** Assignment **
Output exactly the lines below, starting with the line that has "This screenshot has width=2400, height=1128." and going on through the line that has "Open the resource monitor link", both included, and no other lines.

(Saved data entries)

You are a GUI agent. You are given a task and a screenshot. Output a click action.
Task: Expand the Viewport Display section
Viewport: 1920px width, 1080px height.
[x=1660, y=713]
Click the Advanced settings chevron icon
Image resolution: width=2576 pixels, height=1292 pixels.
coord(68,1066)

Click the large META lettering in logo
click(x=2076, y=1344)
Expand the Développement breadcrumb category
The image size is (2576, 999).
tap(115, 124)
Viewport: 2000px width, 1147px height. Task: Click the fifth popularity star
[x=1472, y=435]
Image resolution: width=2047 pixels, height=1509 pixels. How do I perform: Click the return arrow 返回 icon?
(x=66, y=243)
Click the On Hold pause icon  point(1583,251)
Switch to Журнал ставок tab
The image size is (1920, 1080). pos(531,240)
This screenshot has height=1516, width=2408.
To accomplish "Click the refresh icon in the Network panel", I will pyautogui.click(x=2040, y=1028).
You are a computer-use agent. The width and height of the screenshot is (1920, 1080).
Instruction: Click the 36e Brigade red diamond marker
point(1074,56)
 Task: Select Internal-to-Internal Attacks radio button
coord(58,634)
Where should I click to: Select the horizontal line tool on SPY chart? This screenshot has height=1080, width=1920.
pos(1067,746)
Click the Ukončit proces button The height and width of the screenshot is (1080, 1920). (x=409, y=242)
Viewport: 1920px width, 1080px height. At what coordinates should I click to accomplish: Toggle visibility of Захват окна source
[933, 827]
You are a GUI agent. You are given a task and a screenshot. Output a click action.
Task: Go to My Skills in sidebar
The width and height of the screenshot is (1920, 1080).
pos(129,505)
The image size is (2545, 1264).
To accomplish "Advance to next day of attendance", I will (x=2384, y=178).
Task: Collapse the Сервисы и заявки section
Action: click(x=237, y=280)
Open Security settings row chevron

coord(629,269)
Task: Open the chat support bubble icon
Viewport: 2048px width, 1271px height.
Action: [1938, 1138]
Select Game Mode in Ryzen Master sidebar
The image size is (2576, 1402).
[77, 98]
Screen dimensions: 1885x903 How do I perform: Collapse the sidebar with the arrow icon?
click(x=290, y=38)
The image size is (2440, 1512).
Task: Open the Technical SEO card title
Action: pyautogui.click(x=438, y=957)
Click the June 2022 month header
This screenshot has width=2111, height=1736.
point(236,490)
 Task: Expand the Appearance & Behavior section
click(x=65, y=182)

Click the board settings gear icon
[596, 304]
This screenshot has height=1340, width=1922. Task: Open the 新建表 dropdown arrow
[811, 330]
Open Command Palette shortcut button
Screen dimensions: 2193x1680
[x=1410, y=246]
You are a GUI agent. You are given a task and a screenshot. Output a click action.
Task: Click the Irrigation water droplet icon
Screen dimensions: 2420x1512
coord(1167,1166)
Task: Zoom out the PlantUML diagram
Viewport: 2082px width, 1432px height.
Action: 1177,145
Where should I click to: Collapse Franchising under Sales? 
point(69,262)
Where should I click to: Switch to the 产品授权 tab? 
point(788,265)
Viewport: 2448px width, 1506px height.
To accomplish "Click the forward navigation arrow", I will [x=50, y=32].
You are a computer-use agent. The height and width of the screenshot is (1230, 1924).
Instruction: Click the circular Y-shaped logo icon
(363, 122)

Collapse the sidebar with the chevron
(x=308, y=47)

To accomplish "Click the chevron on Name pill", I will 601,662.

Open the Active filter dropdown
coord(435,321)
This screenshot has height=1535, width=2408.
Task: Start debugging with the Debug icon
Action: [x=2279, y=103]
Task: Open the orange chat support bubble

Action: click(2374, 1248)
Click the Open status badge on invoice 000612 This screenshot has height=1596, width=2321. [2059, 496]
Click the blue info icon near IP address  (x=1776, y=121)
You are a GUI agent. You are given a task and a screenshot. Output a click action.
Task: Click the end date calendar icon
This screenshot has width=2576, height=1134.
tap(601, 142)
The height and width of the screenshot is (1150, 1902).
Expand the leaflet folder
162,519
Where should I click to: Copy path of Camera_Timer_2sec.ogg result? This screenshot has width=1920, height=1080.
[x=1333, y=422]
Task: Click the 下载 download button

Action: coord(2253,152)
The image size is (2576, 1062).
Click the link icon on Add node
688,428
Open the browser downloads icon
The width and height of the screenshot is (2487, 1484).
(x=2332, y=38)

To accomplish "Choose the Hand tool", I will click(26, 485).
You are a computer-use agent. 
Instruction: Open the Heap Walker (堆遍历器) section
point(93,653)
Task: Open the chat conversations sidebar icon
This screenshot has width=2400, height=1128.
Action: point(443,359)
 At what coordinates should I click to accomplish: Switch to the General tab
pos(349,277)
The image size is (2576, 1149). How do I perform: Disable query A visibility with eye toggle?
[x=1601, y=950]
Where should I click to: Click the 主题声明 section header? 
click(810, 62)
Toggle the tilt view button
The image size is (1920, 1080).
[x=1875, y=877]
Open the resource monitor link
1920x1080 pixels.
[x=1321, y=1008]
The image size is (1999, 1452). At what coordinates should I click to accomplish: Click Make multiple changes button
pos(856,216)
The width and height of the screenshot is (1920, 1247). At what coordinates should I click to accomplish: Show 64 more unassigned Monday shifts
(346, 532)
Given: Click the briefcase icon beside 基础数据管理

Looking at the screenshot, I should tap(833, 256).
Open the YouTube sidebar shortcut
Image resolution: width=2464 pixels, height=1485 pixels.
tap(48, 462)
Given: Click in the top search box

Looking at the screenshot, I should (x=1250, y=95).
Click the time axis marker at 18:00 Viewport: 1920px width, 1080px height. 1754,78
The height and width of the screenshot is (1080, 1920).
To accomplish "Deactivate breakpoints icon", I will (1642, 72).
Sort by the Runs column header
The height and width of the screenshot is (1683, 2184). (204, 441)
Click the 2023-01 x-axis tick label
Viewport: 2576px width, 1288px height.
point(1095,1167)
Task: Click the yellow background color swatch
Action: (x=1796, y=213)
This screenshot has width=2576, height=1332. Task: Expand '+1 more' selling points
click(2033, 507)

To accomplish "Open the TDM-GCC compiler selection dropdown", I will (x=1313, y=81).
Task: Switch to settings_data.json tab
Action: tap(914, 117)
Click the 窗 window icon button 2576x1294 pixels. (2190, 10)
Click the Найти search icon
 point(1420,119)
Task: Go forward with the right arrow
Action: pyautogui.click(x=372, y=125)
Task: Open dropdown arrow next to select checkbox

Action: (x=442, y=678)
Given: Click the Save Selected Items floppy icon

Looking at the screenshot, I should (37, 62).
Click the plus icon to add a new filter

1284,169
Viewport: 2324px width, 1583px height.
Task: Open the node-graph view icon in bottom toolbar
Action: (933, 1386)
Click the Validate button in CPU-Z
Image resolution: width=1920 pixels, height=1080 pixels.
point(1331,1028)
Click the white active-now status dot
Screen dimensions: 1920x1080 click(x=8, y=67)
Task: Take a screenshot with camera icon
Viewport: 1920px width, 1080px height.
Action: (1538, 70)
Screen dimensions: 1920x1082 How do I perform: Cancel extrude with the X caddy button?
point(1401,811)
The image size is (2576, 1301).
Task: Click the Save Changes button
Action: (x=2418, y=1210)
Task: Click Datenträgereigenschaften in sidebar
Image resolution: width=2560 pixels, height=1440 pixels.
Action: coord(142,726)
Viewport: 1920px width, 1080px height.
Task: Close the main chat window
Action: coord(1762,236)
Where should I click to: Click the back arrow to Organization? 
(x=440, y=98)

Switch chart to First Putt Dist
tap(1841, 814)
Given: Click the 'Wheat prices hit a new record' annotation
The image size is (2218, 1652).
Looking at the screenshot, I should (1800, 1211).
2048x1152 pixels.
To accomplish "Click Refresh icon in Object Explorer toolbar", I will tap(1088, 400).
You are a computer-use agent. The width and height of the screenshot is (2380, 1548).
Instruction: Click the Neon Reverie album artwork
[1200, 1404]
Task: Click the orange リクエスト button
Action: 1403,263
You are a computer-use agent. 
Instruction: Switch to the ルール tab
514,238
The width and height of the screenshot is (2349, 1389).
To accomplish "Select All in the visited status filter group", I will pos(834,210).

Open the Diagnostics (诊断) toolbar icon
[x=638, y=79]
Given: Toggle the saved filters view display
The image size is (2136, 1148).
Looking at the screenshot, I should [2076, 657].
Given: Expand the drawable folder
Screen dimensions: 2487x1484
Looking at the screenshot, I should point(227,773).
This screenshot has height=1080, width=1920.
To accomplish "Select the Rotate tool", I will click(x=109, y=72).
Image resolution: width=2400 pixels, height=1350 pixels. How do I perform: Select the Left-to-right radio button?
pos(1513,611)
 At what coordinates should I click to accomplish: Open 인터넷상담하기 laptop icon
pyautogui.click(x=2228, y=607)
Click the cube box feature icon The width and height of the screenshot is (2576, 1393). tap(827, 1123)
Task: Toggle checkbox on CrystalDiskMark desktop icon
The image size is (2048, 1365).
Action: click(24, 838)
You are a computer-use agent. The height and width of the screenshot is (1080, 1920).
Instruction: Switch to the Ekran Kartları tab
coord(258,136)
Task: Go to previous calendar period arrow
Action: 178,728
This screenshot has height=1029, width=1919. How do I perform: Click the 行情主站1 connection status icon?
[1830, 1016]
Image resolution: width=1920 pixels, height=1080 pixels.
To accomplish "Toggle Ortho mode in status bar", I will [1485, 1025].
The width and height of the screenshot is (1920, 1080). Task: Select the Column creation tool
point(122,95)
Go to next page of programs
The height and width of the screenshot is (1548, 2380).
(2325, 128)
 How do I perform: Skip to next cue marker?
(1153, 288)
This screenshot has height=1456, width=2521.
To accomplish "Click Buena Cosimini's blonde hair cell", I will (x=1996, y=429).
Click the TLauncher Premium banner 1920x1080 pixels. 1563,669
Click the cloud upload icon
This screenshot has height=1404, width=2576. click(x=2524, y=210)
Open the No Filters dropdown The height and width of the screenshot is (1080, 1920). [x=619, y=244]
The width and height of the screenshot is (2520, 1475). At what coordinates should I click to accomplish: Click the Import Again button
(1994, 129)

** Task output **
This screenshot has width=2400, height=1128.
Action: point(443,359)
 At what coordinates should I click to accomplish: Switch to the General tab
pos(349,277)
The image size is (2576, 1149). How do I perform: Disable query A visibility with eye toggle?
[x=1601, y=950]
Where should I click to: Click the 主题声明 section header? 
click(810, 62)
Toggle the tilt view button
The image size is (1920, 1080).
[x=1875, y=877]
Open the resource monitor link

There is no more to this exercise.